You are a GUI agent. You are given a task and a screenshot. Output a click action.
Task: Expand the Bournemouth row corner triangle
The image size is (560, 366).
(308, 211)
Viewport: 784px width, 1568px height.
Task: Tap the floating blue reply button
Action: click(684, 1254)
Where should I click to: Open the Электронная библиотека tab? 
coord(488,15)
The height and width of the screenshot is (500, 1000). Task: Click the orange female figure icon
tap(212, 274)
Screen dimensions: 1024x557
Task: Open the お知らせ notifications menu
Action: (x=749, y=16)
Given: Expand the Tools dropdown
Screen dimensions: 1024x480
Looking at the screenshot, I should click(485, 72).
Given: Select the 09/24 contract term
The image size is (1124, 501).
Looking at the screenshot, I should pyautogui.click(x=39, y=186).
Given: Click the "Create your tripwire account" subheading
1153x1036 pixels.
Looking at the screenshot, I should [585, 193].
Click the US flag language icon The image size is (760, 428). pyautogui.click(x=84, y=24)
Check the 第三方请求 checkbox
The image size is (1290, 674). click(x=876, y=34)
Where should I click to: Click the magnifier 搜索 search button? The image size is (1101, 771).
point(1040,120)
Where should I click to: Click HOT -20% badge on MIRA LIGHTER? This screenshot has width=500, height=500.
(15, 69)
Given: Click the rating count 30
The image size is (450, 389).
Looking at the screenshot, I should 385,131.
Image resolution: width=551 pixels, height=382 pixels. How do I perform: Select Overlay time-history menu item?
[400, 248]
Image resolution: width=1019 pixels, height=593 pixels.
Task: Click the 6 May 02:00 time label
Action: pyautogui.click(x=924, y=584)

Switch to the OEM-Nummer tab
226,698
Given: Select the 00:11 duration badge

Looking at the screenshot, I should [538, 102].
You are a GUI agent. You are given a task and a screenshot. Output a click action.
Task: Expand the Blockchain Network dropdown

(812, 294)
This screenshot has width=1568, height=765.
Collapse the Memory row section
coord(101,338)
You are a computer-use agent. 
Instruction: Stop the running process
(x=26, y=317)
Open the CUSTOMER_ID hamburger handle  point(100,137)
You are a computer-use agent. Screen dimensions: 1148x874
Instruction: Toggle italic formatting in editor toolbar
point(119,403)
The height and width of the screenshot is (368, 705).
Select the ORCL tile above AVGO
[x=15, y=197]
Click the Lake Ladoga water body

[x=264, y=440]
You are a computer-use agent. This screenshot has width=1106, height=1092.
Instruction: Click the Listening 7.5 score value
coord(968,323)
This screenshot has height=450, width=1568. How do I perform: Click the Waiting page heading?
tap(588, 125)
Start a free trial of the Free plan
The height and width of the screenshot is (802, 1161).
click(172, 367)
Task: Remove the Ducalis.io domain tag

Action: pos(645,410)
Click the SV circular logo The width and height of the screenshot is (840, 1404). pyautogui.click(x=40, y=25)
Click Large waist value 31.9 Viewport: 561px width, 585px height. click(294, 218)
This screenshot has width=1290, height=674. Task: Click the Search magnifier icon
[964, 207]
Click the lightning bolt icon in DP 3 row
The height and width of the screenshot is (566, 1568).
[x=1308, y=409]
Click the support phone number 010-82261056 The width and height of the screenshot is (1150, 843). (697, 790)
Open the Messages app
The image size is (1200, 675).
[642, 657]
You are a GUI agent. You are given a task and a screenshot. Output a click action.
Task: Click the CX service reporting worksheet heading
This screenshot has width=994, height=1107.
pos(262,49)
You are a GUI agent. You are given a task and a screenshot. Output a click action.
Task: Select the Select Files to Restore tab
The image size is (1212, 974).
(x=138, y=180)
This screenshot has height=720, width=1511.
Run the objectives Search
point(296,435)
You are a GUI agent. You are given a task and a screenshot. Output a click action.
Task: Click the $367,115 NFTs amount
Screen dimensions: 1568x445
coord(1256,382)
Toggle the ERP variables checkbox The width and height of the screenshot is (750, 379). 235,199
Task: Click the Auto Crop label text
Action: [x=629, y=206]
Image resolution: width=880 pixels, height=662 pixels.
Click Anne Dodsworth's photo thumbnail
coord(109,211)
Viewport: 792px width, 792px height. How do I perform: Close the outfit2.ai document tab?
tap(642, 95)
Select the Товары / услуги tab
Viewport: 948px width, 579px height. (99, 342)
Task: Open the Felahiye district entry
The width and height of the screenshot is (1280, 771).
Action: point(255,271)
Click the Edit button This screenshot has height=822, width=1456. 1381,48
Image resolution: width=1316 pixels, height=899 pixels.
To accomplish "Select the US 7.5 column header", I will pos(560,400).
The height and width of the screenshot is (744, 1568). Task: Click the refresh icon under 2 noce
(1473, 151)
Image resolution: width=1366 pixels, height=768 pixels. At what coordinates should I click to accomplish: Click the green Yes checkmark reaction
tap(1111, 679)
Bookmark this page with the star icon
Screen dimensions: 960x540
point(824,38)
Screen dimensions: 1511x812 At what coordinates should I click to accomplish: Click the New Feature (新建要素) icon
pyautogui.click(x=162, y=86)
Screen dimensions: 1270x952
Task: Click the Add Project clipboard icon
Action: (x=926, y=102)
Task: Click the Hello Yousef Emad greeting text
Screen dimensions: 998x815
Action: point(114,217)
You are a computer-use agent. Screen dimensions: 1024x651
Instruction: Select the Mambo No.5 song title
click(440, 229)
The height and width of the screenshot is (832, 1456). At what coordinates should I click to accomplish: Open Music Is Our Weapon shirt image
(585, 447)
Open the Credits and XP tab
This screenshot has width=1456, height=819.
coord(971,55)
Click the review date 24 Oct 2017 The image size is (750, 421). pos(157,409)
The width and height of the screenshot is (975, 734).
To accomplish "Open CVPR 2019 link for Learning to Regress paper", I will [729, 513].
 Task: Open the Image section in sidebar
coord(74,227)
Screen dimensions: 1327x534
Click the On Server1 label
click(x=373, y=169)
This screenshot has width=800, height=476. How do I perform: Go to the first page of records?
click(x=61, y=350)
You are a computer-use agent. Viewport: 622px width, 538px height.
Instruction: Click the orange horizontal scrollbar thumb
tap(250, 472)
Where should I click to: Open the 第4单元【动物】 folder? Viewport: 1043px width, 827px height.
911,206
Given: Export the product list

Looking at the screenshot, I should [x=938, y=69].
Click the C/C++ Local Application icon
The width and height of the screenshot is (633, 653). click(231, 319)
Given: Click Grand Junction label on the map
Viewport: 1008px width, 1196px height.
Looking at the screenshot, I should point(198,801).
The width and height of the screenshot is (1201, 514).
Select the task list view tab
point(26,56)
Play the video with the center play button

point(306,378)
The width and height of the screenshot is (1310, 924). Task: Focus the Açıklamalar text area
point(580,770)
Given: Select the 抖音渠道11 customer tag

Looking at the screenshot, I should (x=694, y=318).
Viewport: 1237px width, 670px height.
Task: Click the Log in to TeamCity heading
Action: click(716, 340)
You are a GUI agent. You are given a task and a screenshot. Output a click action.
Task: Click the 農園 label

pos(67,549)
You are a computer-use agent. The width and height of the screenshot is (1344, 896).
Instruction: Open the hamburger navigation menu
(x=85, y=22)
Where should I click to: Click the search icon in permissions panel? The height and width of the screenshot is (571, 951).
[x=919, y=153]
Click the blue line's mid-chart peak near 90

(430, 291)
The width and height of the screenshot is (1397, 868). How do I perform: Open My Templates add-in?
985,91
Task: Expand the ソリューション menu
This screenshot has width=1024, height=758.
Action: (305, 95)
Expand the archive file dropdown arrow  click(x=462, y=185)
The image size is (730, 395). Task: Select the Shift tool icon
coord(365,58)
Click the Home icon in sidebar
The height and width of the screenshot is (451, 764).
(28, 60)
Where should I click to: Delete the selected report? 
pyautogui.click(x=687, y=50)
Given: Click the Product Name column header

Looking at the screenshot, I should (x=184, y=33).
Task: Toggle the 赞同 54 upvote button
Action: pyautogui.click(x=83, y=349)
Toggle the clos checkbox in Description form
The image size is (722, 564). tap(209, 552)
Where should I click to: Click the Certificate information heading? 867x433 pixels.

### What you have to do
Your answer should be the lines of the listing above between the line holding "Task: Open the Image section in sidebar" and the line holding "You are a computer-use agent. Viewport: 622px", inclusive, restated word for word and alone.

### Solution to the exercise
 Task: Open the Image section in sidebar
coord(74,227)
Screen dimensions: 1327x534
Click the On Server1 label
click(x=373, y=169)
This screenshot has width=800, height=476. How do I perform: Go to the first page of records?
click(x=61, y=350)
You are a computer-use agent. Viewport: 622px width, 538px height.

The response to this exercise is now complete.